For a set of observed data \(\mathcal{D} = (y_1, y_2, ..., y_n)\) and a statistical model with a probability distribution \(f(y \mid \theta)\) parameterized by \(\theta\), the likelihood function \(L(\theta \mid \mathcal{D})\) is:

\[L(\theta \mid \mathcal{D}) = f(\mathcal{D} \mid \theta)\]

Here:

  • \(\mathcal{D}\) represents the observed data.

  • \(\theta\) represents the parameters of the model.

  • \(f(\mathcal{D} \mid \theta)\) is the probability (for discrete data) or the probability density (for continuous data) of the observed data given the parameters.

For independent and identically distributed (i.i.d.) data, where each \(y_i\) is drawn from the same distribution \(f(y \mid \theta)\), the likelihood function is often written as the product of the individual probabilities (or densities):

\[L(\theta \mid \mathcal{D}) = \prod_{i=1}^{n} f(y_i \mid \theta)\]

Example:#

If you have a set of observed coin flips, and you are trying to estimate the probability \(p\) of landing heads, the likelihood function would measure how likely the observed flips (e.g., 7 heads and 3 tails) are, given different values of \(p\).
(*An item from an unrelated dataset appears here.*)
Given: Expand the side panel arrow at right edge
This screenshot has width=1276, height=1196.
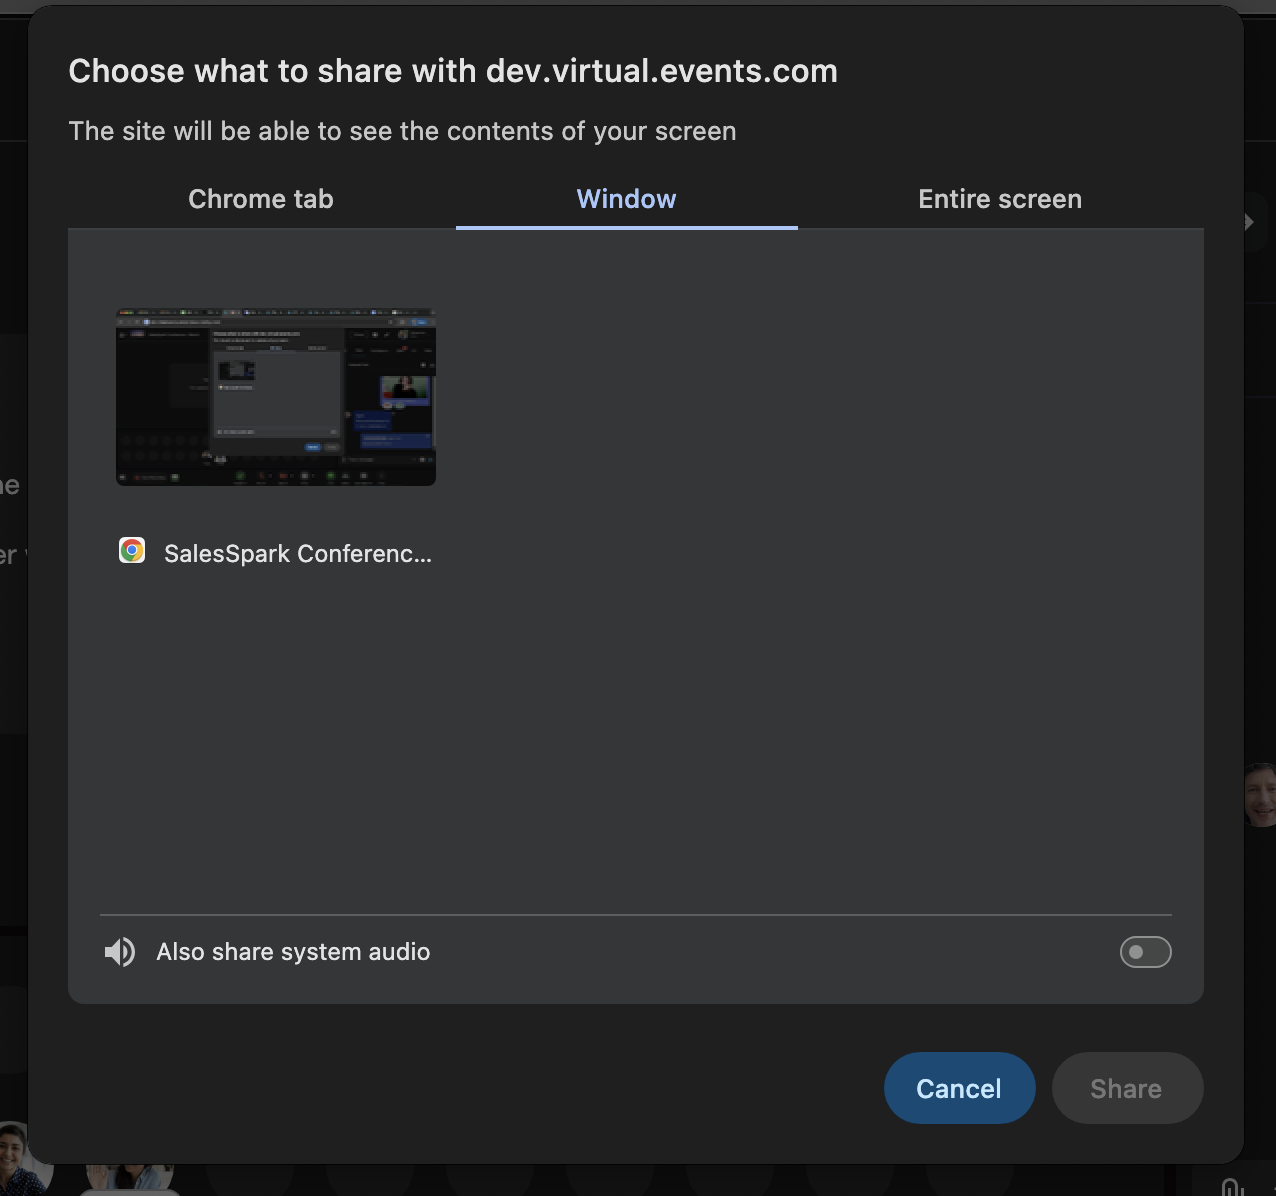Looking at the screenshot, I should (x=1250, y=222).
You’d adjust \(p\) to maximize this likelihood, which leads to the method of maximum likelihood estimation (MLE).

In summary, the likelihood function is the probability of the observed data treated as a function of the model’s parameters, and it forms the foundation for parameter estimation in many statistical methods, including MLE.
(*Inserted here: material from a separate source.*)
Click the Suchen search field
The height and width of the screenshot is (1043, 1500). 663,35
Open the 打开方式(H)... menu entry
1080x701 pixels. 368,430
Likelihood vs. probability#

Likelihood and probability are related concepts but serve different purposes in statistics and have distinct interpretations:

1. Probability:#

  • Definition: Probability measures the chance that a certain event or outcome will occur, given a fixed model and parameters.

  • Interpretation: It answers the question: Given the model and parameters, what is the probability of observing this specific outcome?

  • Example: Suppose you flip a biased coin with a known probability of heads \(p = 0.7\). The probability of getting heads in a single flip is 0.7.

In formula terms:

\[P(X = x \mid \theta) \quad \text{(The probability of observing outcome } x \text{ given parameter } \theta)\]

where \(X\) is a random variable representing an outcome, and \(\theta\) is the fixed parameter (e.g., the bias of the coin).

2. Likelihood:#

  • Definition: Likelihood measures how well a particular set of parameters explains the observed data. It is viewed as a function of the parameters, given the data.

  • Interpretation: It answers the question: Given this observed data, how likely is it that a particular set of parameters generated it?

  • Example: Imagine you observe 7 heads out of 10 flips and want to estimate the probability \(p\) of heads for this biased coin. The likelihood function will give you the “likelihood” of different values of \(p\), given that you’ve observed 7 heads in 10 flips. You would adjust \(p\) to find the value that maximizes this likelihood, using Maximum Likelihood Estimation (MLE).

In formula terms:

\[L(\theta \mid \mathcal{D}) = P(\mathcal{D} \mid \theta) \quad \text{(The likelihood of parameter } \theta \text{ given the data } \mathcal{D})\]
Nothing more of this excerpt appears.